* PROMPT:
Write the next part of the story about the third-grade reading contest, starting right after its last sentence.

* DOCUMENT:

The Reading Contest
by Caroline Bock
Two reading prizes were going to be given out – one for a boy who read the most and one for the girl. And I was going to win Miss Murano’s contest. I was eight years old and in her third-grade class. Miss Murano, who always wore a skirt, stockings, high heels and black cats-eye glasses, was my hero; she liked books too. She didn’t tell me I’d go blind reading. She didn’t say that boys didn’t like girls who were smarter than them.
I read a book a day, sometimes two. I read until my eyes hurt, until I was sure that my grandmother was right: I would go blind. But it was June, nearly the end of the school year, so I read on, my head pounding, words bleary. I squinted at the blackboard. Miss Murano asked me if I ever had my eyes checked. I hadn’t. During recess, she brought me down to the school nurse, who had me read the eye chart. Through my right eye, the letters were clear, through my left, dimmer and blurrier.
A note was sent home. My grandmother intercepted it. “You don’t need glasses. You need to stop straining your eyes with books. Look what happened to your mother. She was always reading too.” She tore it up.
My mother wore glasses, so did my father. But my mother was gone from our lives, struck down by an aneurysm, alive in the nursing home, but not able to be a mother anymore, and my father was at work. My grandma returned to her home I’m sure satisfied that she had done the best for me by destroying that nurse’s note.

* DATA EXCERPT:
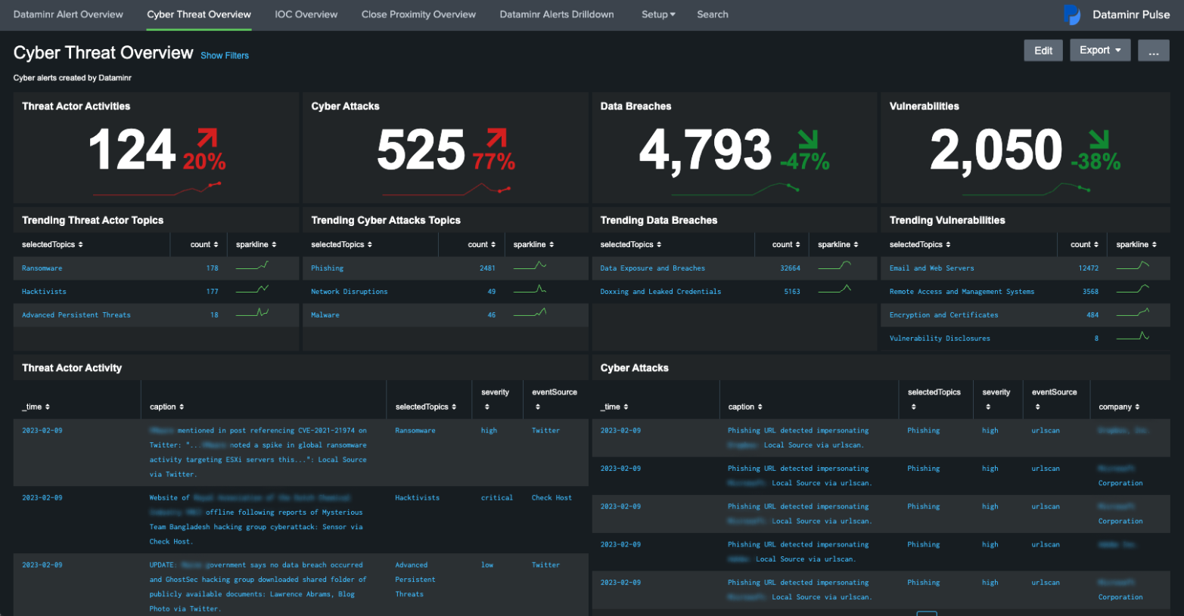Image resolution: width=1184 pixels, height=616 pixels.
Task: Open the ellipsis more-options menu
Action: (x=1153, y=50)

* REPLY:
I read on. I brought home armloads of books from the Bookmobile and read with one eye opened, my right, and one closed deep into the night.
Somehow in the middle of all this reading, I drew closer to my mother. In desperation, to read more, I dug out her old books in the attic: collections of fairy tales and Greek myths complete with full-color lithographs, and Betty Friedan’s The Feminine Mystique, which I would read a few years later, so I didn’t include it in Miss Murano’s reading log.
The books were inscribed with her maiden name: Louise Garofalo and held a fluid “L” and “G,” which I compared to my own raw, impatient scribble. I traced my finger over her cursive. On title pages, I breathed in her scent: lavender and cigarettes. I turned the silken pages which her hand turned. I poured myself into these books. Her voice, husky and musical, rang in the words. I fell asleep with the spines to my head. She wanted to be a writer, and I knew I wanted to be one too.
The last day of third grade, Miss Murano announced the winners: Kenny B. for the boys and me for the girls. We each won a pencil case that slid back and revealed a ruler and two new pencils inside.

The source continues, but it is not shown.